Network Operating System:
A network operating system is a program that is used to control telecommunications and the use of and sharing of network resources.

Network Server:
LANs use a powerful microcomputer with a large disk capacity as a file server or network server. The server handles resource sharing and telecommunications.

Network Topologies:
Two basic types of network topologies, or structures, in telecommunications networks include point-to-point lines and multidrop lines. In point-to-point lines, each terminal is connected by its own line to a computer system. In multidrop lines, several terminals share each data communications line to a computer.

Open Systems:
Model of network protocols enabling any computer connected to a network to communicate with any other computer on the same network or a different network, regardless of the manufacturer.

Protocol:
A set of rules and procedures for the control of communications in a communications network.

Switching Alternatives:
In telecommunications transmission, a variety of switching alternatives exists. These include: circuit switching, message switching, packet switching, and cell switching.

Telecommunications Channels:
Telecommunications channels are the part of a telecommunications network that connects the message source with the message receiver. It includes the physical equipment used to connect one location to another for the purpose of transmitting and receiving information.

Telecommunications Media:
Telecommunications media are the physical media used by telecommunications channels. They include, twisted-pair wire, coaxial cables, fiber optic cables, terrestrial microwave, communications satellite, cellular, and infrared systems.

Telecommunications Network Components:
Telecommunications components include terminals, telecommunications processors, telecommunications channels and media, computers, and telecommunications control software.

Telecommunications Processors:
Multiplexers, concentrators, communications controllers, and cluster controllers that allow a communications channel to carry simultaneous data transmissions from many terminals. They may also perform error monitoring, diagnostics and correction, modulation-demodulation, data compression, data coding and decoding, message switching, port contention, and buffer storage.

Telecommunications Software:
Telecommunications software, including network operating systems, telecommunications monitors, web browsers, and middleware, control and support the communications activity in a telecommunications network.
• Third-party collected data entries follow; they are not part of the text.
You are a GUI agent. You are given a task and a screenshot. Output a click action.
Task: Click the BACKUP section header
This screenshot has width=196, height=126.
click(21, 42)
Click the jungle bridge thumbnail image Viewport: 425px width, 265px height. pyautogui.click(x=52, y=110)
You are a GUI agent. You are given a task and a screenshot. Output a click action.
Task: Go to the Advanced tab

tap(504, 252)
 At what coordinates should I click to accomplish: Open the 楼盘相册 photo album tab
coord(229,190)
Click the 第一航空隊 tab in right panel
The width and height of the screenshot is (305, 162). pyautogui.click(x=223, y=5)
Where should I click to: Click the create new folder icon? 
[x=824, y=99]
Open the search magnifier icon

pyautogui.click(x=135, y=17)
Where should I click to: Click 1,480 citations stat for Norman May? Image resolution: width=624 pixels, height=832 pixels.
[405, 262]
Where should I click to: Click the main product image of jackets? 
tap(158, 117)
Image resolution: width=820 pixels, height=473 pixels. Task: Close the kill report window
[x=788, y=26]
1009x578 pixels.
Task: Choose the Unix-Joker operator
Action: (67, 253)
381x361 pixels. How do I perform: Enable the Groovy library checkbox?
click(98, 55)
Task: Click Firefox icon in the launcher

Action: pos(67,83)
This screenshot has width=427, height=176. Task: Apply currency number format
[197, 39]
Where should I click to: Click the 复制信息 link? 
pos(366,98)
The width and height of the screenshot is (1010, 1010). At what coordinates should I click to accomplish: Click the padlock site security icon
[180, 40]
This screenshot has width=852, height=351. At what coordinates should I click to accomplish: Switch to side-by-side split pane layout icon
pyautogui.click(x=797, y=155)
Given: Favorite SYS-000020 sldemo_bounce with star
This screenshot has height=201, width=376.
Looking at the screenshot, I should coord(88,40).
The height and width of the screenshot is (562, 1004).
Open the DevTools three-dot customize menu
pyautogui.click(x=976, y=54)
Trends in Telecommunications:
Toward a greater number of competitive vendors, carriers, and services; toward integrated, digital, global networks for voice, data, and video, with heavy use of fiber optic lines and satellite channels; toward the pervasive use of telecommunications networks in support of business operations, managerial decision making, and strategic advantage in global markets.

Virtual Private Network:
A secure network that uses the Internet as its main backbone network to connect the intranets of a company’s different locations or to establish extranet links between a company and its customers, suppliers, or other business partners.

Wide Area Network (WAN):
A data communications network covering a large geographic area.

Wireless Technologies:
Using radio or infrared transmissions to link devices in a local area network.